Scammy Top level Domains, what to do about them
Top level domains use to be straightforward, almost all sites were ‘.com’, ‘org’, ‘.net’, ‘edu’, ‘gov’ followed by a 2 letter country code like AU or NZ. This gave the reader a fair idea of the type of organisation running the website and the country of its target audience.
In 2011 ICANN (the organisation responsible for managing domain naming on a global scale) slowly phased in additional ‘generic top level domains’ (gTLDs) such as ‘.biz’ and started to allow organisations to create their own if they have a spare US$185,000.
Predictability and for the most part these new domain extensions have been heavily abused for spam, malware and phishing due to their dirt cheap cost and lack of regulatory oversight from who they were issued by. Symantec have been tracking this issue in their ongoing blog ‘Top Shady Top-Level Domains‘. Alarmingly they have found some TLD’s such as ‘.country’ have reported abuse rates of 99.96% of all sites using that extension! Similarly Spamhaus (who track spam) report that TLD’s like ‘.loan’ are at a 91.1% risk of sending spam.
One of the biggest risks of the new domain extensions is it greatly increasing the risk of phishing due to the infinitely more combinations an attacker can make, for example ‘air-.gap’ or ‘westpac.melbourne’ which are valid domains but not linked to their respective owners. Traditionally high-profile brands would buy common combinations to reduce the risk of attackers using similar URL’s to trick their users, at the time of posting there are well over 1200 gTLDs making this tactic impossible.
While ICANN insists part of the expensive evaluation fee is is for a panel of independent experts to to review each name and registrar, it’s hard to come to any other conclusion that the new gTLD’s are nothing but a quick cash grab at our expense. Evidence of this are TLD’s such as a ‘.sucks’ being set up and sold by the private registrar purely to extort high profile companies and individuals out of thousands of dollars a year to protect their trademarks. A responsible managing body like ICANN should have shut this down as soon as it became apparent that the operators intentions were sinister.
What can we do about it?
From an organisational point of view, consider starting to aggressively block the worst of the new generic top level domains. Realistically the vast majority of them serve no legitimate purpose with exception to a few setup for novelty purposes.
Here is a short list of the worse offending TLD’s which can be safely blocked on your spam and web filters.

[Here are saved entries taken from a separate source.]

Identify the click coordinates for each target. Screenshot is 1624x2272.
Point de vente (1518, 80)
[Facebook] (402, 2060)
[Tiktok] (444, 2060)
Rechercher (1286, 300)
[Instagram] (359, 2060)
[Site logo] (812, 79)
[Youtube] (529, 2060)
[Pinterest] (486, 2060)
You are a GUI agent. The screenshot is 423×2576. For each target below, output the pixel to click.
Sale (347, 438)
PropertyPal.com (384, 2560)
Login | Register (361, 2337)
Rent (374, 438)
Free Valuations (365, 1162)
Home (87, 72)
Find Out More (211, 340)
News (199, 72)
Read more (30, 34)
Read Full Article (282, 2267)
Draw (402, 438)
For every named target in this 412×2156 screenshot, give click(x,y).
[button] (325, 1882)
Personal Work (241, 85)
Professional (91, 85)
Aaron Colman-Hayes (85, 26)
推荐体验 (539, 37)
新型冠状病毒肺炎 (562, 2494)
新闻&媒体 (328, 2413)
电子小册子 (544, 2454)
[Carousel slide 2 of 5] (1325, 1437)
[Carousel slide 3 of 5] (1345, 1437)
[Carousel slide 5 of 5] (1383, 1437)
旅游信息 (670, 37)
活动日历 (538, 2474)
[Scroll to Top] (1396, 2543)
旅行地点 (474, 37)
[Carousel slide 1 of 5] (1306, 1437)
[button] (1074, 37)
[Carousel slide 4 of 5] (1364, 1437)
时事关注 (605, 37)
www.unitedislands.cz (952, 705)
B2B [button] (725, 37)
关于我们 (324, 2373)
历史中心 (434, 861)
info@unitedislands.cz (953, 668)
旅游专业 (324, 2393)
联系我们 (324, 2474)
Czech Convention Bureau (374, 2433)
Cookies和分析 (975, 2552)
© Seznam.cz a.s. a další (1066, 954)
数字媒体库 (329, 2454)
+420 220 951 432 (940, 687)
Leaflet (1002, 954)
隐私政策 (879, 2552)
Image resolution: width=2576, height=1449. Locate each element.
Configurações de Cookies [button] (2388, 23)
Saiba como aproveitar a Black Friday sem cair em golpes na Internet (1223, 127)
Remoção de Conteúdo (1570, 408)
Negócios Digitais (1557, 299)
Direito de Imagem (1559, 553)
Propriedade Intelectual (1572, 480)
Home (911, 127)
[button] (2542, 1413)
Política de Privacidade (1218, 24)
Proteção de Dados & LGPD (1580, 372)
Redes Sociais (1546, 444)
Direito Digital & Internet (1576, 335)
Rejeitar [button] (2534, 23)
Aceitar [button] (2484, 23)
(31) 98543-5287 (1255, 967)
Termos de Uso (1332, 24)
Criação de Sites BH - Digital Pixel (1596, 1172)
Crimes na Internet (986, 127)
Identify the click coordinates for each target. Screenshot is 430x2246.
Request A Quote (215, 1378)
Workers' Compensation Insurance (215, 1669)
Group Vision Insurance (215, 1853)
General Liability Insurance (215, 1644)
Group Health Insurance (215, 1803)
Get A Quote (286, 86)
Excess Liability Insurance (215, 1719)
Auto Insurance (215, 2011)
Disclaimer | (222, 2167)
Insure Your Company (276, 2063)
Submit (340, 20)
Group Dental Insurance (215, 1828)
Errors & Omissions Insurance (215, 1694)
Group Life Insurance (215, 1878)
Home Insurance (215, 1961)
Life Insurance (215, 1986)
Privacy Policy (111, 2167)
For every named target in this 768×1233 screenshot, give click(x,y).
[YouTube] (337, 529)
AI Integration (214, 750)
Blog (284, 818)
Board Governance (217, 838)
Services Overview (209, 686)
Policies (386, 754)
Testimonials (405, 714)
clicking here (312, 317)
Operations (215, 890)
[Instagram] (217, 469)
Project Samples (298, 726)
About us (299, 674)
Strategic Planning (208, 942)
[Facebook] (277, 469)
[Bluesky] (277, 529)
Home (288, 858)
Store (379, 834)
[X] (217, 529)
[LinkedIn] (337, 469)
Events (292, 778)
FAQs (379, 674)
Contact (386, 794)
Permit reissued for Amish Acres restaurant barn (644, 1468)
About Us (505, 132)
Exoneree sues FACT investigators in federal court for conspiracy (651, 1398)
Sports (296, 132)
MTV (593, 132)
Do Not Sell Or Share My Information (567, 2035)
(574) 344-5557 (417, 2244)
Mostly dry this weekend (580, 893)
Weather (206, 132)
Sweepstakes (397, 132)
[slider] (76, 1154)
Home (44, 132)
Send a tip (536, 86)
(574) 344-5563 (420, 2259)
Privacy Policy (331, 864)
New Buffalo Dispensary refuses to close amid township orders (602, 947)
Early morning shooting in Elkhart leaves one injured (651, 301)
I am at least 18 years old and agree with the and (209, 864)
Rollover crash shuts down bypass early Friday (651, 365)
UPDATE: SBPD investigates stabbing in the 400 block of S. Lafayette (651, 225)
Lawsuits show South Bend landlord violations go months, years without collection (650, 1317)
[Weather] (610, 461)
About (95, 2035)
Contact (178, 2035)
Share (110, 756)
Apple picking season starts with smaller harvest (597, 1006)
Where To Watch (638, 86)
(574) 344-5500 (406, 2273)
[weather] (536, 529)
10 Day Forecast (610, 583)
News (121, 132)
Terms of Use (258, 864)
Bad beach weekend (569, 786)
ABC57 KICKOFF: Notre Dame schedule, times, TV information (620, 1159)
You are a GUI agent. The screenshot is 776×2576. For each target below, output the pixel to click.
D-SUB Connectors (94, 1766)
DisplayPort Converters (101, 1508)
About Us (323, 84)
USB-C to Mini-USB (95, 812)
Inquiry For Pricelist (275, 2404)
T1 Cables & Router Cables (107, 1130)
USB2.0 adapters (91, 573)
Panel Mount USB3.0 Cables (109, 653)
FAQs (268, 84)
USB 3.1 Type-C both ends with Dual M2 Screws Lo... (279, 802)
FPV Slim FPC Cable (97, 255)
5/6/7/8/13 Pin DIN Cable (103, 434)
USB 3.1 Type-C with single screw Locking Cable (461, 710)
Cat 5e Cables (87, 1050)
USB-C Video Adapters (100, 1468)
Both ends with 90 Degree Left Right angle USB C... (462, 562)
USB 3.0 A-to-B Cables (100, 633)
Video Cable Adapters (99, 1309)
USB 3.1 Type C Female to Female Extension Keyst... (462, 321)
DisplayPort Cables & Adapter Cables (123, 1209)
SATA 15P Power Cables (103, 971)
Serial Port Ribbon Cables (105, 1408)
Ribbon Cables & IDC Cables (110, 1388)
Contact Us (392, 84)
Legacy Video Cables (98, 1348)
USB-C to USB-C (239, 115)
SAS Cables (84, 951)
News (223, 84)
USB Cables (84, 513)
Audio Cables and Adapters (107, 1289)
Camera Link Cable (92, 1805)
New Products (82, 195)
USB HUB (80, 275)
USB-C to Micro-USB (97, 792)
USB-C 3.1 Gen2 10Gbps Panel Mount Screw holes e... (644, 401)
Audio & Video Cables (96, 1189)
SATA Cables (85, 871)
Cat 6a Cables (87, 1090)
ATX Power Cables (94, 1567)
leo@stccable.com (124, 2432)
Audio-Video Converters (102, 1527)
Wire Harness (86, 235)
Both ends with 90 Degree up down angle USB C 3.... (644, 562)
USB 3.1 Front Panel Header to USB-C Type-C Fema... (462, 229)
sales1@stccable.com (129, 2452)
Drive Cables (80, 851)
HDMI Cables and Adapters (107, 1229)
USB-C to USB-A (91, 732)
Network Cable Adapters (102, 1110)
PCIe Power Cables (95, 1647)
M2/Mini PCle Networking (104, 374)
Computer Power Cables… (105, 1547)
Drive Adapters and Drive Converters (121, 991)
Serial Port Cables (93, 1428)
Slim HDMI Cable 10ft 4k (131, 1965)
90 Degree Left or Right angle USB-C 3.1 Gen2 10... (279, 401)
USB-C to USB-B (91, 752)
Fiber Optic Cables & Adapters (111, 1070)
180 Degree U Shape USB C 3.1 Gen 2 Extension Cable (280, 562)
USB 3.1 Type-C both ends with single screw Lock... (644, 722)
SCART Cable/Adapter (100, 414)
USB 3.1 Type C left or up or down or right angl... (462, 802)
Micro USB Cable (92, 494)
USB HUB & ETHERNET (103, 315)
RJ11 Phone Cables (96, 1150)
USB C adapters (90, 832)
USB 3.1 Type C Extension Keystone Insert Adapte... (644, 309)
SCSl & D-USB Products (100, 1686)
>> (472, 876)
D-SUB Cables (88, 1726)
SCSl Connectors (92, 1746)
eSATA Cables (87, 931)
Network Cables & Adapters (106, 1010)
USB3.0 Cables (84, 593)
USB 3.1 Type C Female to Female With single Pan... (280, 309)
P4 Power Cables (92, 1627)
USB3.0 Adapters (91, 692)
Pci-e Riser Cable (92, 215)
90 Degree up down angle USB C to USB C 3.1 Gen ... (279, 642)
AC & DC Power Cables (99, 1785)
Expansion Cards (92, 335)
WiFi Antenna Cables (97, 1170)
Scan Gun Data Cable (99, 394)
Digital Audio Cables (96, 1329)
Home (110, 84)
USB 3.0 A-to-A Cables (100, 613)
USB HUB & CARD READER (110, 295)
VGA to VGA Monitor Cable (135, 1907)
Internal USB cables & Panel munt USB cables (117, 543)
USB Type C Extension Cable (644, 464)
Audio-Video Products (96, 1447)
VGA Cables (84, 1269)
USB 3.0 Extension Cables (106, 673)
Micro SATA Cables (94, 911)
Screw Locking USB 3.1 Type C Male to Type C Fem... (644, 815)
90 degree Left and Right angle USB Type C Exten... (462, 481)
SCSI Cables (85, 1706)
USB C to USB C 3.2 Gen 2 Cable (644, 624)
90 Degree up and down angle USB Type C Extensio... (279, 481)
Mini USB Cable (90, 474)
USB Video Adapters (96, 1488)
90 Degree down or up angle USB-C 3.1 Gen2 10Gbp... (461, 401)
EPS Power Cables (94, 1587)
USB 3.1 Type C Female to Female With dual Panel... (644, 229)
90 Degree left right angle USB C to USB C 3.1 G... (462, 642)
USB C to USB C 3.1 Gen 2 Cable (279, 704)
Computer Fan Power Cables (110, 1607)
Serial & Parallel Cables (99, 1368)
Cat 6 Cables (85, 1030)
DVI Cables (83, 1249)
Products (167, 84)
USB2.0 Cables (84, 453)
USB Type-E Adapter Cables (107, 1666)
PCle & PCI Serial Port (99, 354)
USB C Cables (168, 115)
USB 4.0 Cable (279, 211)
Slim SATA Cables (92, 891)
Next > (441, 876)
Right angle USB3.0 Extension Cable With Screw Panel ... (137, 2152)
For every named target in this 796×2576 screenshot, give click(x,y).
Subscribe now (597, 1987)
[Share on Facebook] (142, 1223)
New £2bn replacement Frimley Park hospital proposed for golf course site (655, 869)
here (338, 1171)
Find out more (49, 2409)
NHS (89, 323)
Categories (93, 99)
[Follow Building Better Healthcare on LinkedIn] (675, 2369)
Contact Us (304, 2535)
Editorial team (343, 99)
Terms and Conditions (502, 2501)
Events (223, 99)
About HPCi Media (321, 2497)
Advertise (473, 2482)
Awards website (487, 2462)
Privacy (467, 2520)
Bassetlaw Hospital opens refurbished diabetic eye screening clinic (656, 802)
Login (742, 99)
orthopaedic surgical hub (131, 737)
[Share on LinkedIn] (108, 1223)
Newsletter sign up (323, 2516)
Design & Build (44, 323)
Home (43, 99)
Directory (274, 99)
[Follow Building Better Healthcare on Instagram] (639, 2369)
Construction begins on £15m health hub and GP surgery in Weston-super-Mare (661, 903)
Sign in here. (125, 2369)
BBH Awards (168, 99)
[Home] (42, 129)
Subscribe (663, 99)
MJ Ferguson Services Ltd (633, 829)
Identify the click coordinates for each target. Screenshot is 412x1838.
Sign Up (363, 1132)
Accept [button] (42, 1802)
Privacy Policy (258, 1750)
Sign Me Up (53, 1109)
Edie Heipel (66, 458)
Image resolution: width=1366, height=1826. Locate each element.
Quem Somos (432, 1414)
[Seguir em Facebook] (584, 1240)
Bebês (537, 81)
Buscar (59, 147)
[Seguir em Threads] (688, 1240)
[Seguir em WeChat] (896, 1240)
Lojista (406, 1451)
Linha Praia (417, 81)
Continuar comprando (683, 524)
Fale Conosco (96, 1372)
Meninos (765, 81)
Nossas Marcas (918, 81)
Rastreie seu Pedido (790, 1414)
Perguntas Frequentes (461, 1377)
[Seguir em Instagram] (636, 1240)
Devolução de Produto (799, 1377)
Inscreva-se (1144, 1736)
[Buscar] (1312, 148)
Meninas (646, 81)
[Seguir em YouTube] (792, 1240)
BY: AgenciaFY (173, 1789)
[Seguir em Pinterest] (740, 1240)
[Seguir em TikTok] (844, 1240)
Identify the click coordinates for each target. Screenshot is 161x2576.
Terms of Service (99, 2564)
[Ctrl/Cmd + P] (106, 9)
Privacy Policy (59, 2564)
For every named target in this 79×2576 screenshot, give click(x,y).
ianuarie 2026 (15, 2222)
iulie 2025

-If you are considering buying a new domain, don’t fall into the trap of buying one of the new generic domain names. While they can sound cool for 10 minutes, the vast majority users may starting questioning the sites trustworthiness. It may be a little old fashioned but a ‘.com.au’ domain carries allot of credibility.
These two actions combined will hopefully pressure ICANN and it’s directly related bodies to draw up smarter more accountable policies less prone to systematic abuse.